Ночной полумрак комнаты. Свет лампы над столом. Форточка отворена. В нее с темной улицы влетает холодный воздух, совершенно его не отрезвляющий. За стеклом виден силуэт порванной марли, такой сумрачный – наверное, обрывок дрожит на ветру, в тускло-синих фонарях ночи. На улице – ничего, кроме черной тьмы и этих фонарей, вживленных во тьму. Здесь, в комнате гораздо лучше. «…Она такая знакомая и приятная, я провел в ней столько времени, лет. Я так хорошо ее знаю… но с другой стороны… что я имею в виду? Я хорошо знаю свою комнату? Но я же все равно не смогу описать в точности рисунок дерева на полированном столе. По памяти, когда буду не здесь… А три тома старой энциклопедии на полке… синий, желтый, зеленый – слева-направо – но я ведь только сейчас «узнал» порядок. А ведь эти книги стоят уже много лет… совсем не знаю своей комнаты… как это может быть? Очень неотчетливо смогу описать… где какая вещь…»
– Кость…
– Да-а… слушай, на самом деле, я потом тебе еще много чего расскажу обо всем этом. Перемена мнения о человеке… там она невозможна.
– Там – это где? – спрашивает Оля.
Но он не отвечает. Хотя уже не витает.
– То, что я должен был бы сделать к Левченко… Если я знаю и доверяю человеку, то так будет всегда. Значит, он не совершит ни одного дурного поступка. Если бы совершил – я знал бы это сразу же. А поскольку не знаю – не будет и дурных поступков.
И вдруг Косте становится так глупо-забавно внутри… почему-то. «Я будто тешусь блажью… будто говорю галиматью. И все так обо мне подумают, если кто услышит. И еще – что я свихнулся.

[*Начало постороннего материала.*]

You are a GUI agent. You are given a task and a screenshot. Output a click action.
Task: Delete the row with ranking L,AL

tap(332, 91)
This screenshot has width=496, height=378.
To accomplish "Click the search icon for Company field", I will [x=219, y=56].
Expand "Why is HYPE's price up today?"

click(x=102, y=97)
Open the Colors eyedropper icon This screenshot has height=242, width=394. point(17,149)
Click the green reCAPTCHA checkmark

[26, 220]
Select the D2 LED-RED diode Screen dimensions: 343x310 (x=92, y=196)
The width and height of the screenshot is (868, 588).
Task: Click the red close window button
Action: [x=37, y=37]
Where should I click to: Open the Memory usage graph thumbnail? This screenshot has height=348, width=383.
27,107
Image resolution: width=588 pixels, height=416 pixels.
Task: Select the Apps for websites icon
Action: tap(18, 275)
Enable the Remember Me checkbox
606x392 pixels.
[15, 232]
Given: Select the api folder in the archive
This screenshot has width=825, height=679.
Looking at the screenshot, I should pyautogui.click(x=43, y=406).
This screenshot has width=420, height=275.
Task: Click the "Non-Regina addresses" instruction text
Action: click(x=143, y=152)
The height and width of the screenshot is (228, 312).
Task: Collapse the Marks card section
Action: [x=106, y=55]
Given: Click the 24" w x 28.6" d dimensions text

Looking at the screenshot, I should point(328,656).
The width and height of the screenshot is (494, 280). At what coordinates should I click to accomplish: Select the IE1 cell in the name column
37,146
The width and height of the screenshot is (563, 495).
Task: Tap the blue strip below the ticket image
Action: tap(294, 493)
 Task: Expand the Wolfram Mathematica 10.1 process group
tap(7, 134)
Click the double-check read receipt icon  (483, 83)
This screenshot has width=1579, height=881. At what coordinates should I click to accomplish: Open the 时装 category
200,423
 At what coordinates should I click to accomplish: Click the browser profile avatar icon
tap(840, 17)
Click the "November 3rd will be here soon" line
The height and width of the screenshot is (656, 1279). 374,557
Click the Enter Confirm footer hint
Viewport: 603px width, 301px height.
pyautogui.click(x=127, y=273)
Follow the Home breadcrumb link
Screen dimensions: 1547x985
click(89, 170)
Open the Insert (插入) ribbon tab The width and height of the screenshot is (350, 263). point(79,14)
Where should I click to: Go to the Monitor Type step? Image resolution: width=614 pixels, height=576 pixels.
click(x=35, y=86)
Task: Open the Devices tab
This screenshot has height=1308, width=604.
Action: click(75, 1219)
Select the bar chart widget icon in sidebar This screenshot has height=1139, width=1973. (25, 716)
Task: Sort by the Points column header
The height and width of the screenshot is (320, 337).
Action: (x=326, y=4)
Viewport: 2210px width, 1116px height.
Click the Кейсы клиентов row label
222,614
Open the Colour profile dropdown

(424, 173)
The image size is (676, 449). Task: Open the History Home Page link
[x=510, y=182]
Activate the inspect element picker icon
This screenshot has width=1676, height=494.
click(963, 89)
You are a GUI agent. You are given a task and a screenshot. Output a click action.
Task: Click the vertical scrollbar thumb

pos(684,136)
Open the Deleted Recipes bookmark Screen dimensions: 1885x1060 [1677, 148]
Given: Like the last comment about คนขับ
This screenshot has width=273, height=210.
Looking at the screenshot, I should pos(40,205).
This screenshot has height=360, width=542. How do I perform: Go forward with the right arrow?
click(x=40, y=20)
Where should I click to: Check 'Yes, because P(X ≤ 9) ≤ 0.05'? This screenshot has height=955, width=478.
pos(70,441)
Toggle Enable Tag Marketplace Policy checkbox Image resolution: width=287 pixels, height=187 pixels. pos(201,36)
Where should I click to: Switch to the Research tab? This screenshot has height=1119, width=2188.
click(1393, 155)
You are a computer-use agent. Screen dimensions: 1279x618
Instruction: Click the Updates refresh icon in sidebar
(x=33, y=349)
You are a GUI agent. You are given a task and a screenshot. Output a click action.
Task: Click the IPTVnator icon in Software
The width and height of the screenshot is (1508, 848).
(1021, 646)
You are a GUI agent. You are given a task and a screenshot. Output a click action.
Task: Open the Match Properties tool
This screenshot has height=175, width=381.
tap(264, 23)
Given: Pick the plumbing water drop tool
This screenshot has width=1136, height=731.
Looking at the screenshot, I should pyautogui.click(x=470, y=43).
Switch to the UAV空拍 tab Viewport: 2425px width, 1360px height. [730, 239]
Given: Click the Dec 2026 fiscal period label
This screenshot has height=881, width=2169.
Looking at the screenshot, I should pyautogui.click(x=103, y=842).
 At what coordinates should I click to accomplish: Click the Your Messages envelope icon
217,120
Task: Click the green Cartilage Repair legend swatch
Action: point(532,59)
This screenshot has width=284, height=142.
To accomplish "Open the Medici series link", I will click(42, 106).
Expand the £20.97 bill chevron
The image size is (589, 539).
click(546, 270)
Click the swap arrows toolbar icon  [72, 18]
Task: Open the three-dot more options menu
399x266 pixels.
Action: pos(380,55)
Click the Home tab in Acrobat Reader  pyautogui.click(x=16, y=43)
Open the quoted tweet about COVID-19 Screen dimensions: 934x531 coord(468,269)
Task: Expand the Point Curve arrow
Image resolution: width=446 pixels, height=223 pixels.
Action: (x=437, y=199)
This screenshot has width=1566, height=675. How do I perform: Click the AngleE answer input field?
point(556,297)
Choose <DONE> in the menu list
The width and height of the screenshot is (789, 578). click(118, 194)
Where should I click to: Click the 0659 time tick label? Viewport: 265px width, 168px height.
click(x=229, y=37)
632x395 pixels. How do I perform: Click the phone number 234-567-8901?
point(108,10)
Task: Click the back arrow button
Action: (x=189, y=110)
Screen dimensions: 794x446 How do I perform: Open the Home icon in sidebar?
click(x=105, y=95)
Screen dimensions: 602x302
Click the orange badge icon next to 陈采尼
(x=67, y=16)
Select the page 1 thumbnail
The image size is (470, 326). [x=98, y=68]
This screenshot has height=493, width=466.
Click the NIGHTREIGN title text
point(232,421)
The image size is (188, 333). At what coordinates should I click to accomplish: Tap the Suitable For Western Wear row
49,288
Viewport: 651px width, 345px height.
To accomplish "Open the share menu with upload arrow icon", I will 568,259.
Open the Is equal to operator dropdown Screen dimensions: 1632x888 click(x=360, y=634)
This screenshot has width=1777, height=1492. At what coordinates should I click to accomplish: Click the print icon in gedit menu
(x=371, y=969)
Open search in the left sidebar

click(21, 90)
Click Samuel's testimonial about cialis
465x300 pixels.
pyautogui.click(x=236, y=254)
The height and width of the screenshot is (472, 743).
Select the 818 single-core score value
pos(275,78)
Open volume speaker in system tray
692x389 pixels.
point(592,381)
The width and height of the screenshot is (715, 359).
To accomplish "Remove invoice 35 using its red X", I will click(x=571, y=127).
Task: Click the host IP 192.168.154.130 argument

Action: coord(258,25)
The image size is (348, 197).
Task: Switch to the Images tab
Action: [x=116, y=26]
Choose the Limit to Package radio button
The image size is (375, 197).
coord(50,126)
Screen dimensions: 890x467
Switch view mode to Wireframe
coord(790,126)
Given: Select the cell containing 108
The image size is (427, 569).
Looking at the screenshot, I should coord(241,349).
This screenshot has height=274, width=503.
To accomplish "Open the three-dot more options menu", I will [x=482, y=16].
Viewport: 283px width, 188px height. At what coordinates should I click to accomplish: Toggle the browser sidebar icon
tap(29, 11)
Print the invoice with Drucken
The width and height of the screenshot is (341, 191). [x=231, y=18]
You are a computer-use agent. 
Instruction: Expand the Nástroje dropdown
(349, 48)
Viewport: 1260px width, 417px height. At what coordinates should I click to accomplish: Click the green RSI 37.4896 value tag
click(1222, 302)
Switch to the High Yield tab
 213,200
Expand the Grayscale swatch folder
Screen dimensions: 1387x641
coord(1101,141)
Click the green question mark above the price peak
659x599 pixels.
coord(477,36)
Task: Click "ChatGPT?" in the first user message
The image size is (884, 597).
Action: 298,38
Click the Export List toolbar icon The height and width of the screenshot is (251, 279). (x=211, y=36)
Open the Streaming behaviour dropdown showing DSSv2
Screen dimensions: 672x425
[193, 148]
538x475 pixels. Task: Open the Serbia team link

И я это подтвержу своим смехом… И даже мои собственные ощущения… будто я действительно говорю глупость и чушь. А на самом деле – я чую шкурой! – что все это серьезно! И это для всех людей, всем людям пригодится – действительно так! Что все это когда-то изменит мир. Это правда… Я просто это зна-ю…»
И Косте так хорошо с Олей, ему даже хочется произнести все вслух, от начала до конца. «А еще я как бы играю с ней, и мне это нравится. Просвещая своими высокими мыслями…»
– Выходит, ко всем нужно хорошо относиться?.. – спрашивает она тем временем. И снова в ее голосе нотки негодования.
– Да я не совсем об этом, Оль…
– И к Уртицкому тоже?
– Ха-ха-ха-ха!!.. – Костя, заслышав, хохочет почти истерически; и не может, не может остановиться. – Нет, к Уртицкому никогда! – с трудом произносит сквозь смех; потом все продолжает хохотать…
Вдруг останавливается.
– Слушай, ну извини меня, – говорит от всего сердца.